• **MATERIALS PROVIDED**
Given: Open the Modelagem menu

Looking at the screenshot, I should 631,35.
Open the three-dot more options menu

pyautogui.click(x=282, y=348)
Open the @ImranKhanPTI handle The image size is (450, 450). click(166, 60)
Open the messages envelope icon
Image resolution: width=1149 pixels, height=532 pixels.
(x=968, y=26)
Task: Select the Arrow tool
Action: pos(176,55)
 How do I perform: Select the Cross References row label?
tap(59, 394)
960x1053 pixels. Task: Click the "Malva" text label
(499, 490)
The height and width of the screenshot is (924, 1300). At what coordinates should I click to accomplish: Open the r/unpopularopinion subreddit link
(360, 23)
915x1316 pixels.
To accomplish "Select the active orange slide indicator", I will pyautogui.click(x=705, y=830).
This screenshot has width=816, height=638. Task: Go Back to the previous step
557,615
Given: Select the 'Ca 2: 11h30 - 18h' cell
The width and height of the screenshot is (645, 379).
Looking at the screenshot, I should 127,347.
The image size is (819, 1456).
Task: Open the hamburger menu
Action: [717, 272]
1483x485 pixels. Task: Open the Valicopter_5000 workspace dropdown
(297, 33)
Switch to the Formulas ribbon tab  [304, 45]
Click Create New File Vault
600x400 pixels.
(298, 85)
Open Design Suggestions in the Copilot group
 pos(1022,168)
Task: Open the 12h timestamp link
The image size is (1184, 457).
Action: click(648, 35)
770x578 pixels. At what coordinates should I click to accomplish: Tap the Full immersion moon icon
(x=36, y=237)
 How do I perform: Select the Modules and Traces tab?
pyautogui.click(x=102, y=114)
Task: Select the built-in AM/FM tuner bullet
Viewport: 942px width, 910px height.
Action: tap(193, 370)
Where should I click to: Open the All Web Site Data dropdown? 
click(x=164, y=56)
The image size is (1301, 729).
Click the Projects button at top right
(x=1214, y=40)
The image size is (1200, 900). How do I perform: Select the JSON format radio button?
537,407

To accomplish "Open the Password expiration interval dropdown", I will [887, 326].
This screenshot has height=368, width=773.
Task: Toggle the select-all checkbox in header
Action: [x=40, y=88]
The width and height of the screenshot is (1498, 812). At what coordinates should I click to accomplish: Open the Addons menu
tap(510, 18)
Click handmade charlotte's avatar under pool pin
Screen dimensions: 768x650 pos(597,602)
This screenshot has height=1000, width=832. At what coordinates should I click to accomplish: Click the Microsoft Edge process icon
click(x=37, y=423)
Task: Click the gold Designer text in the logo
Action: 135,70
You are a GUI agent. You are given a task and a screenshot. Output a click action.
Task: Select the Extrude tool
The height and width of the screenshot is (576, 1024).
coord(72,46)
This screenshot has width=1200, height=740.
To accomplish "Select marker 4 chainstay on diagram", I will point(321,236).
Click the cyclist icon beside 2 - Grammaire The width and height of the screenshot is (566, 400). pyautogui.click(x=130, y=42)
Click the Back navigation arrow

• **WHAT TO DO**
When you reach the line with "The image size is (1200, 900)." in the records above, start writing out lines exactly, and stop once the line with "This screenshot has width=1200, height=740." has been written; include nothing else.

• **REPLY TO THE TASK**
The image size is (1200, 900). How do I perform: Select the JSON format radio button?
537,407

To accomplish "Open the Password expiration interval dropdown", I will [887, 326].
This screenshot has height=368, width=773.
Task: Toggle the select-all checkbox in header
Action: [x=40, y=88]
The width and height of the screenshot is (1498, 812). At what coordinates should I click to accomplish: Open the Addons menu
tap(510, 18)
Click handmade charlotte's avatar under pool pin
Screen dimensions: 768x650 pos(597,602)
This screenshot has height=1000, width=832. At what coordinates should I click to accomplish: Click the Microsoft Edge process icon
click(x=37, y=423)
Task: Click the gold Designer text in the logo
Action: 135,70
You are a GUI agent. You are given a task and a screenshot. Output a click action.
Task: Select the Extrude tool
The height and width of the screenshot is (576, 1024).
coord(72,46)
This screenshot has width=1200, height=740.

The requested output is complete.